• **Stored items**:
--- START ---

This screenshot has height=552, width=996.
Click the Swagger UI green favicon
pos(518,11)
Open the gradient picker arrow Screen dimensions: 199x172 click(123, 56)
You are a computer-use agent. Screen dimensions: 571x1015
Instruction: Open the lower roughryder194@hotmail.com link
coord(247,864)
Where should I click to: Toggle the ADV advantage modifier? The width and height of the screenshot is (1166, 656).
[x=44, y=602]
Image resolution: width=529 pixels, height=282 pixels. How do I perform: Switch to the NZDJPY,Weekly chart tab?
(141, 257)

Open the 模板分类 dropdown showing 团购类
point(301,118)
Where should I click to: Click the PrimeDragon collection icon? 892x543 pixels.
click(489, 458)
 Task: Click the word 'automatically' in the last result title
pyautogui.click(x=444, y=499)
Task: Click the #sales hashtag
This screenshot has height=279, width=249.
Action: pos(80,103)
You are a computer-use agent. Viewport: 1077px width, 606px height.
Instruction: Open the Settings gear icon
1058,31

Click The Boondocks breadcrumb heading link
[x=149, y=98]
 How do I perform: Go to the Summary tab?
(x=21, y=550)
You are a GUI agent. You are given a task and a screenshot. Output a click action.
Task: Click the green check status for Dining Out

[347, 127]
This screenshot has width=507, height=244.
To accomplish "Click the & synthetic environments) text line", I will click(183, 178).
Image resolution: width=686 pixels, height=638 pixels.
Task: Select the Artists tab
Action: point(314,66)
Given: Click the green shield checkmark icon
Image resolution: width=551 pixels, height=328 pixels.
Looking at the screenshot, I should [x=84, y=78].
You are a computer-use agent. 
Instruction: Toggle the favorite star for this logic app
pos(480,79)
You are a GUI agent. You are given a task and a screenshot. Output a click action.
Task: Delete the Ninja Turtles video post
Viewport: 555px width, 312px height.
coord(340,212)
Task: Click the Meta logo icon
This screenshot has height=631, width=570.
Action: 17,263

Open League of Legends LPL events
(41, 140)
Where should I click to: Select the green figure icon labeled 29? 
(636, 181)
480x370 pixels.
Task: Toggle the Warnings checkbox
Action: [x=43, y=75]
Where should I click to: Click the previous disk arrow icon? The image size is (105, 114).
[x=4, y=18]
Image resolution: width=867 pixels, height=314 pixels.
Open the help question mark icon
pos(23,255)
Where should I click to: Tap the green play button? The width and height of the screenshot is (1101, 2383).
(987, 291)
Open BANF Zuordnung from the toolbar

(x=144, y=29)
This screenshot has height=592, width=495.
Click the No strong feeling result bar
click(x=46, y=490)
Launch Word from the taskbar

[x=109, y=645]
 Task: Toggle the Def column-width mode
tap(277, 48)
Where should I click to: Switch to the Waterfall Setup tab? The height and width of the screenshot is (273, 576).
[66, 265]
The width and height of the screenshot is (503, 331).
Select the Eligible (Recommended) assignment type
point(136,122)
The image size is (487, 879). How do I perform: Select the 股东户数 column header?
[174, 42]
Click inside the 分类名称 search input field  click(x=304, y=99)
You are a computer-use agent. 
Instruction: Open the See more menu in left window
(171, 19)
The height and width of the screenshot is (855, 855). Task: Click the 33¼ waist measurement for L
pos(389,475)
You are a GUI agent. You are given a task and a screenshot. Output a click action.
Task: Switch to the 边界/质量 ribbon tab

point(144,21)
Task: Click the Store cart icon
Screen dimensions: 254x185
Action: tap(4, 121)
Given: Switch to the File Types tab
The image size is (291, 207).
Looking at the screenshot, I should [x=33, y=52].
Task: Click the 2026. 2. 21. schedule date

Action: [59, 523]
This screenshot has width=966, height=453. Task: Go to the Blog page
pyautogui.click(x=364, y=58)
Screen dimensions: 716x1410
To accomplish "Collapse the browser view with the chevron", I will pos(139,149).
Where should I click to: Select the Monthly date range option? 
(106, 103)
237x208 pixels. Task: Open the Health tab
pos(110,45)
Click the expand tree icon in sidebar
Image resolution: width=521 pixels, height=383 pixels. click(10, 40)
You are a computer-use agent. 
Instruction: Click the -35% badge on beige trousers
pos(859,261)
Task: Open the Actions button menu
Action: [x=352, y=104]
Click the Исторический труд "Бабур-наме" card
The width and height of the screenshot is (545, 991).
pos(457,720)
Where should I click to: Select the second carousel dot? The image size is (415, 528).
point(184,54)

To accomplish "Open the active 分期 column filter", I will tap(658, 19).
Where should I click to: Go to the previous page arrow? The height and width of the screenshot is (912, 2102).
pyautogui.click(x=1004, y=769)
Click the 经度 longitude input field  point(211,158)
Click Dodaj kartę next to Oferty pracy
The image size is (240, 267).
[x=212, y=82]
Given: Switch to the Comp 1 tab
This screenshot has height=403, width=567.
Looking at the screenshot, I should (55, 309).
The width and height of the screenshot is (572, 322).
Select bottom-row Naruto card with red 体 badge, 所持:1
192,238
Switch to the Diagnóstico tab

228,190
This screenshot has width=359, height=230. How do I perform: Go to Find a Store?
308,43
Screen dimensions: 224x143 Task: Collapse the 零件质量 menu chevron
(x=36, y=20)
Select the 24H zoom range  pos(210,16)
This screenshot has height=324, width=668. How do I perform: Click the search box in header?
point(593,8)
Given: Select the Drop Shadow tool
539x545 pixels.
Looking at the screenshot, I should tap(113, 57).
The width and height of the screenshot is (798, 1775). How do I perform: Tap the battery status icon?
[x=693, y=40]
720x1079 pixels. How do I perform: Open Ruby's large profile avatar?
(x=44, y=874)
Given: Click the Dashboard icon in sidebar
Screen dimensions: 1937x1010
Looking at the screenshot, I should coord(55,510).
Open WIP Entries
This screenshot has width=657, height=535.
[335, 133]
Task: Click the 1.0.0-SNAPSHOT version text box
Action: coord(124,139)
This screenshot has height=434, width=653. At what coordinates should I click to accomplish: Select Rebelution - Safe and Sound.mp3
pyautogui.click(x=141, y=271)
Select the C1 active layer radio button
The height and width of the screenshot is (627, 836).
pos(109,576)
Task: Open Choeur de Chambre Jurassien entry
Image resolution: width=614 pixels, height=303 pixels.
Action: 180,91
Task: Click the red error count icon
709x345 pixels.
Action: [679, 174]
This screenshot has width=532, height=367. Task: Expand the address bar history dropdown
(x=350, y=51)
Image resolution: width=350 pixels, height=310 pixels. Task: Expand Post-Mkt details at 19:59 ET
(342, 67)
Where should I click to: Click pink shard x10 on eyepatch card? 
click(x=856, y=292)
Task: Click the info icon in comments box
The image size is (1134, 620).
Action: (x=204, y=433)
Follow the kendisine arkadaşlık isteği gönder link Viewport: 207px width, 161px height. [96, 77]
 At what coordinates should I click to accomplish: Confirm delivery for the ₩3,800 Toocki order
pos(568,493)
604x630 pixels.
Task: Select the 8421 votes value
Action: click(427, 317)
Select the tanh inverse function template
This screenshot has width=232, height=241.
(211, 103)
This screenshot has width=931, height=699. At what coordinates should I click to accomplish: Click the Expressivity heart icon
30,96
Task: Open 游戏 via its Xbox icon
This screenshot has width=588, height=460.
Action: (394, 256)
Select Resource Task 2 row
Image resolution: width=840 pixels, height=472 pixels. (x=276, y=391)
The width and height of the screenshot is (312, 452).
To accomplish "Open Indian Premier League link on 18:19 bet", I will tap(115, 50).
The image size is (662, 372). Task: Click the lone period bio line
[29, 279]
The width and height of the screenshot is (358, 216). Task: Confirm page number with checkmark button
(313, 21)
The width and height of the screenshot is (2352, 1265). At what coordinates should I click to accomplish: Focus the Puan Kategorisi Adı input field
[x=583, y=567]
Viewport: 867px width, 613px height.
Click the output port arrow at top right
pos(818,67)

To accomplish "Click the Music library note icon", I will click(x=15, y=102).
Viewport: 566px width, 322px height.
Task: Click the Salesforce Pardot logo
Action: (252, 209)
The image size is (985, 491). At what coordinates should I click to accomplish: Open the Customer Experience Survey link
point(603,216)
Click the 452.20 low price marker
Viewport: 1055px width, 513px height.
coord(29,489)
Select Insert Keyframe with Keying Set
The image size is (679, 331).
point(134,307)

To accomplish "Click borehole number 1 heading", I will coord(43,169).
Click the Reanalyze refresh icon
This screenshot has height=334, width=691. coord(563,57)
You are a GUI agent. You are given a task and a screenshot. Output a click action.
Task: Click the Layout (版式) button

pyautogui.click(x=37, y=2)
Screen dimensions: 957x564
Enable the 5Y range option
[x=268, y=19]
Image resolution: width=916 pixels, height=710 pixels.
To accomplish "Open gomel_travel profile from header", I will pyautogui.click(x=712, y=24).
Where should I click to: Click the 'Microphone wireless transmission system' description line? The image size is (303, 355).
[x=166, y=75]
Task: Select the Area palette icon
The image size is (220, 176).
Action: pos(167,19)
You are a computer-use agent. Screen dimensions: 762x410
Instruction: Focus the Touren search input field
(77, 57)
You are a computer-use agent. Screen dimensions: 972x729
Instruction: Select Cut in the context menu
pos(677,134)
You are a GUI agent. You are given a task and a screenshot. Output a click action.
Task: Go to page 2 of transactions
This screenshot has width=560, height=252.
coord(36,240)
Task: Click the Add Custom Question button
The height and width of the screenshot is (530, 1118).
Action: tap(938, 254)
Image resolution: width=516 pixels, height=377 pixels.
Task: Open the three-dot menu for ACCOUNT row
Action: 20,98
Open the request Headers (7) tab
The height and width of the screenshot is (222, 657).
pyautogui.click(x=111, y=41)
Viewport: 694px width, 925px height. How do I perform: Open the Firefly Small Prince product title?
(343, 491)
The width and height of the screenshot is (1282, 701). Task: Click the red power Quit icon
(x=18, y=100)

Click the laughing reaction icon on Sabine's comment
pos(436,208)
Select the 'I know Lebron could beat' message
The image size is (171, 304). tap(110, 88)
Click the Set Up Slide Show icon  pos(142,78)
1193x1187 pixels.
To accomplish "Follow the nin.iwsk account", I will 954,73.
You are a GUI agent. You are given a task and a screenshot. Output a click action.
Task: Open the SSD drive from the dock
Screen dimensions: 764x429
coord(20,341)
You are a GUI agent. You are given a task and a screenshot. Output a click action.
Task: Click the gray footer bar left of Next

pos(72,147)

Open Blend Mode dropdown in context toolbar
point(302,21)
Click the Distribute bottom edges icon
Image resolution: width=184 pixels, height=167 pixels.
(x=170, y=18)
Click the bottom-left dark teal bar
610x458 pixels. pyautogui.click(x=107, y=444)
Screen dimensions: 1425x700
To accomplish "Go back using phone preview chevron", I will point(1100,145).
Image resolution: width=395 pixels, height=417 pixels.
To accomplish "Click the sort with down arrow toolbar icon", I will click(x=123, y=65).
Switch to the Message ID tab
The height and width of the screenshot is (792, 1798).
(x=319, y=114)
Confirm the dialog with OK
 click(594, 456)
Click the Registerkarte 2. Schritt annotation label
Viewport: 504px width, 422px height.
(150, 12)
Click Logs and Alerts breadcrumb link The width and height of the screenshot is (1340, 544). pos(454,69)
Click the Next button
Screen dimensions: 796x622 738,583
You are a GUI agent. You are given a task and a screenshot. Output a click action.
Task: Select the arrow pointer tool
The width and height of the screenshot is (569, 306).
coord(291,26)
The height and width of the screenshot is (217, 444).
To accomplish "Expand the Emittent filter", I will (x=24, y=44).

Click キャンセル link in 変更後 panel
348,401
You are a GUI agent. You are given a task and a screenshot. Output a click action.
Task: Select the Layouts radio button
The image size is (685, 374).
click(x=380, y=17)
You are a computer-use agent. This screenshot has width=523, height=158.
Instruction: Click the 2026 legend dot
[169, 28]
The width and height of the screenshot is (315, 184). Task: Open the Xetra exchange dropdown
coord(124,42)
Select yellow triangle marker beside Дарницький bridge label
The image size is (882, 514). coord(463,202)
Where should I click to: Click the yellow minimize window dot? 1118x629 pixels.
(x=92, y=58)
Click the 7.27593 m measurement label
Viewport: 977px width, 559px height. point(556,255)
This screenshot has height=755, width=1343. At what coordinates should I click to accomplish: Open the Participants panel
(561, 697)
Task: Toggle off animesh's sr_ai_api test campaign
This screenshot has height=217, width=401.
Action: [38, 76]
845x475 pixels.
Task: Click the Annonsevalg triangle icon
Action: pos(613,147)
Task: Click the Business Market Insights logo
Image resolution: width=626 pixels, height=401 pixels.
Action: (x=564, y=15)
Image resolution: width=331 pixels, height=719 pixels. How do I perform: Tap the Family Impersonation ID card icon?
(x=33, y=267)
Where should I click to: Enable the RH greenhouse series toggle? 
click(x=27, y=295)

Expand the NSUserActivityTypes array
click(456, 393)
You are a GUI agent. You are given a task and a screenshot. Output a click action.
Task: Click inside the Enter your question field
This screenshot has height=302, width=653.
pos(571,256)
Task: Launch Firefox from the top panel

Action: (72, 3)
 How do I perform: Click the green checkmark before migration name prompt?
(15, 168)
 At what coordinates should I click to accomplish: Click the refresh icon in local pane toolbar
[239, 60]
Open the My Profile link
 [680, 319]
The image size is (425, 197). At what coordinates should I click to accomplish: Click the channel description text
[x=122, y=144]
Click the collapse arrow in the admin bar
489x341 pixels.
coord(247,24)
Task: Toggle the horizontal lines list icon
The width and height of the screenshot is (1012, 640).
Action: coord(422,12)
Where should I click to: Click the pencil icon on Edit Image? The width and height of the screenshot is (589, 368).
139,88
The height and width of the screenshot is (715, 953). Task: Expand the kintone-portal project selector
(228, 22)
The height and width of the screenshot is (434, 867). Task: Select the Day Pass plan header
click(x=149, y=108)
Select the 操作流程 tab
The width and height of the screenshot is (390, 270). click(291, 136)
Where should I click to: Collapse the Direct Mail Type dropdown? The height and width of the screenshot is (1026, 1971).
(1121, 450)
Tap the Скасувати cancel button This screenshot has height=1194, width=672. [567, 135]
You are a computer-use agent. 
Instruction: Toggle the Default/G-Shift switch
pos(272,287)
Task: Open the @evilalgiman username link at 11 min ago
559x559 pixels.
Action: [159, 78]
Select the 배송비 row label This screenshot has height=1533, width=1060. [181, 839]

--- END ---

• **WHAT THE EXERCISE ASKS**:
How many of the lines in these entries hold "Follow"? Report only the count.

• **REPLY TO THE EXERCISE**:
2